State how many lines in the rows below contain the word "button", giving only the number.

___ Recorded information ___

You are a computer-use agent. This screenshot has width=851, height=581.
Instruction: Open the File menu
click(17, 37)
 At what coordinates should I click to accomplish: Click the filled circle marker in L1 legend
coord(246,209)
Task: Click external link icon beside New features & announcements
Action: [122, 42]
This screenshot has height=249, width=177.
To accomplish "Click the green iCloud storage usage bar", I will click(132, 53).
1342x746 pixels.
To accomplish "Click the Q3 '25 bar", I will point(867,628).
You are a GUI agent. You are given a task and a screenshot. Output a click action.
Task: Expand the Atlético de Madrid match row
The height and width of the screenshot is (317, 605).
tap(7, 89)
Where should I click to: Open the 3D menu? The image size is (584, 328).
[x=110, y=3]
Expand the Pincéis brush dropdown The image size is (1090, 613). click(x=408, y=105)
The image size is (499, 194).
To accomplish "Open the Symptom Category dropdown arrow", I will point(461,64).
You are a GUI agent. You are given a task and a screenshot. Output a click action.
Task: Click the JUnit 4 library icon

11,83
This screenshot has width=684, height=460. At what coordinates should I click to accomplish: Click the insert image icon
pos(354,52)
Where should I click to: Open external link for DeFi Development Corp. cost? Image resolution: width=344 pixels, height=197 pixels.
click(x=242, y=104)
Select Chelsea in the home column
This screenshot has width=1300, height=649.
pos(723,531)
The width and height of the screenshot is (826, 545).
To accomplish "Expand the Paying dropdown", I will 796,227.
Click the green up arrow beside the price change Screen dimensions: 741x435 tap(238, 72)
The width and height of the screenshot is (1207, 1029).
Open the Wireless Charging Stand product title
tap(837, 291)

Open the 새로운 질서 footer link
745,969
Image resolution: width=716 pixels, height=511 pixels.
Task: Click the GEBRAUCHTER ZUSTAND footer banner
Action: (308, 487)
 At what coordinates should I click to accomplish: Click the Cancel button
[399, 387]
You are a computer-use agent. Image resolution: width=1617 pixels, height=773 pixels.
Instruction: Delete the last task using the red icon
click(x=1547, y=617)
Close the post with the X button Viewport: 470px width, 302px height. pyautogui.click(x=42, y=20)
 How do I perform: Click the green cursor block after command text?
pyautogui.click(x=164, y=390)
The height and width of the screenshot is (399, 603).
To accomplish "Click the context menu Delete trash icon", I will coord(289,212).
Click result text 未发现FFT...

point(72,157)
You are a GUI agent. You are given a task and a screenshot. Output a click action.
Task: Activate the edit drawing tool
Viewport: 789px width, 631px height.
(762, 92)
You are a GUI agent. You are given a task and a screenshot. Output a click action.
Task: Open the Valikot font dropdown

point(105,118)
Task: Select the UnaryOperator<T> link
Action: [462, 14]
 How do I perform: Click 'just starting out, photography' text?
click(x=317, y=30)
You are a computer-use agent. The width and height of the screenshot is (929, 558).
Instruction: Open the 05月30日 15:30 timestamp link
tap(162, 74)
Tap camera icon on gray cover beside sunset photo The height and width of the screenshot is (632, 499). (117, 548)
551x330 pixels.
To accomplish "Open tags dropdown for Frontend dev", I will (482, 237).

___

> _Finished task_
2